• **Prompt**
Your answer must repeat all of the entries word for word, without any images.

▼

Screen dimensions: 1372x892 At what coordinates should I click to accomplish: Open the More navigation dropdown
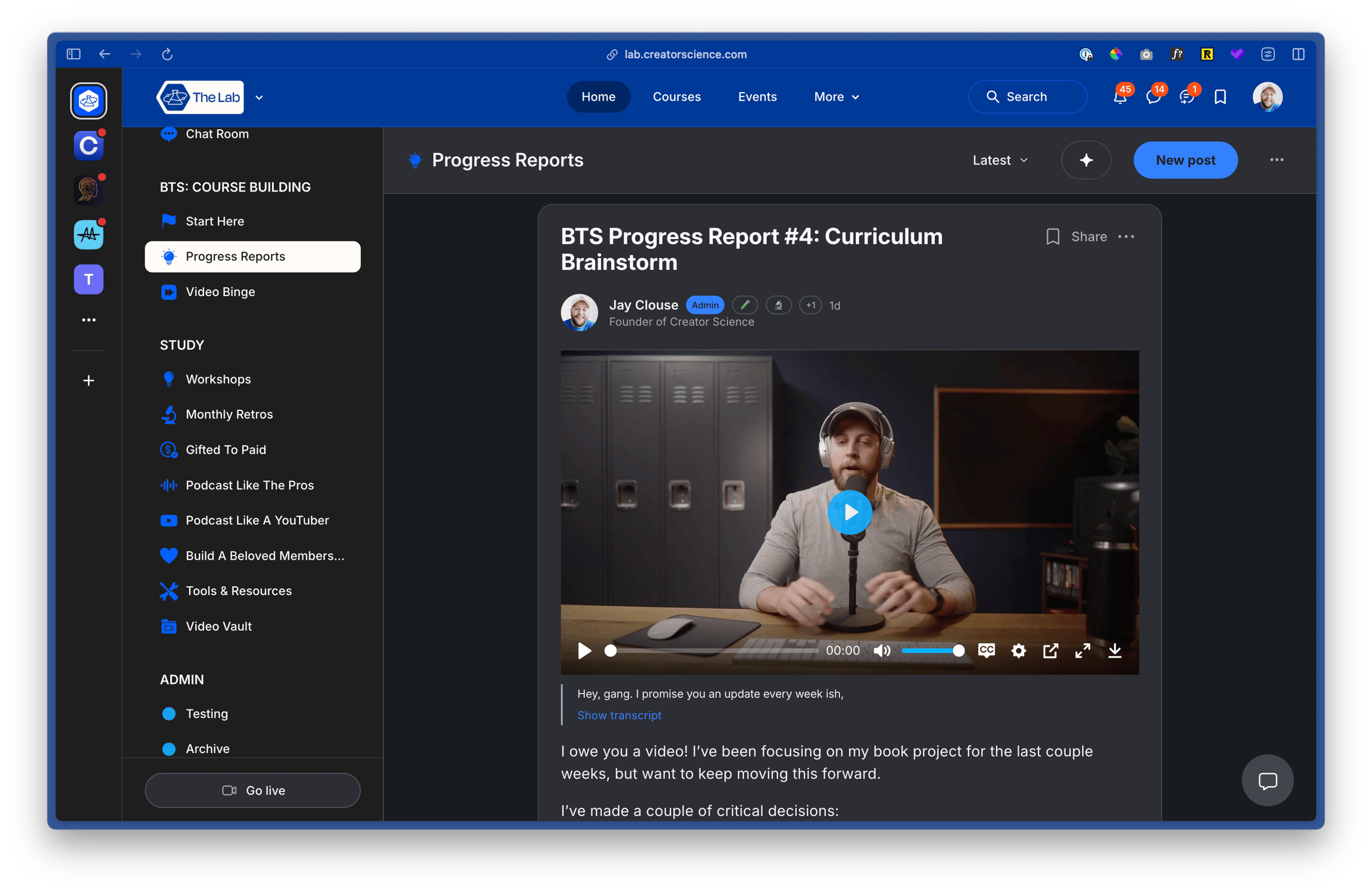(836, 97)
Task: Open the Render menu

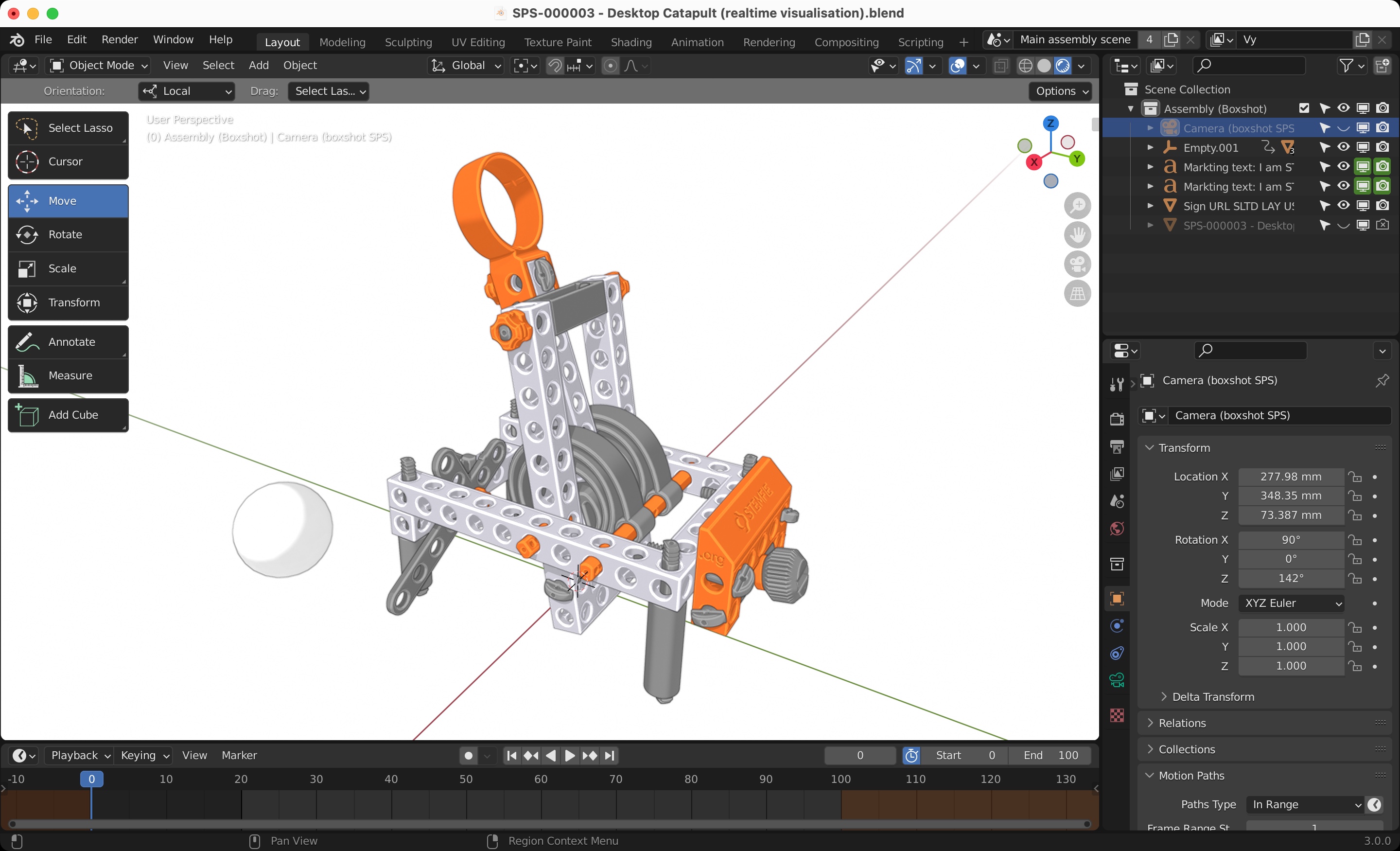Action: 119,39

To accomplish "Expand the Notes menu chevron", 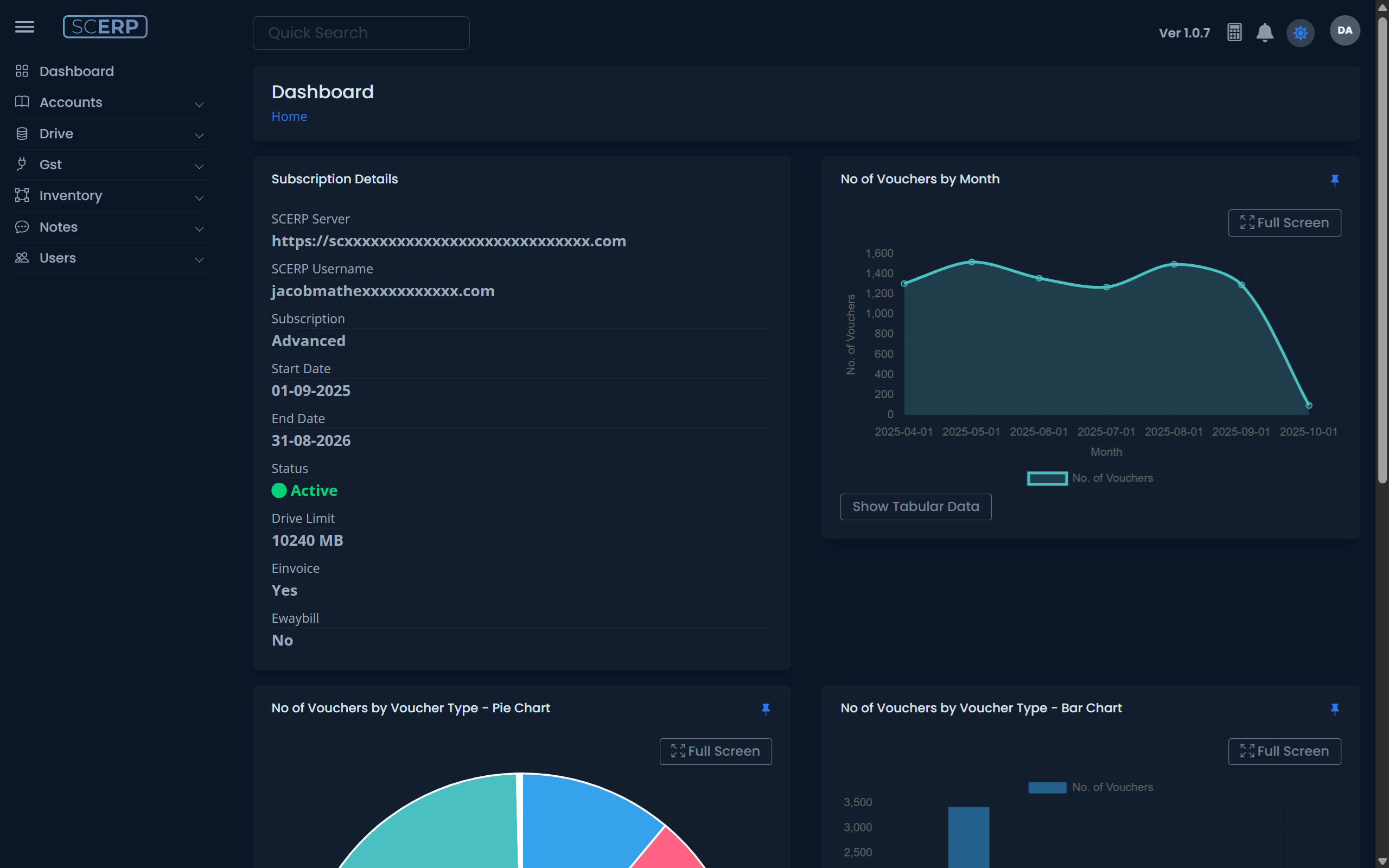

▲

• **Answer for the task**
Screen dimensions: 1372x892 At what coordinates should I click to accomplish: Open the More navigation dropdown
(836, 97)
Task: Open the Render menu

Action: 119,39

To accomplish "Expand the Notes menu chevron", 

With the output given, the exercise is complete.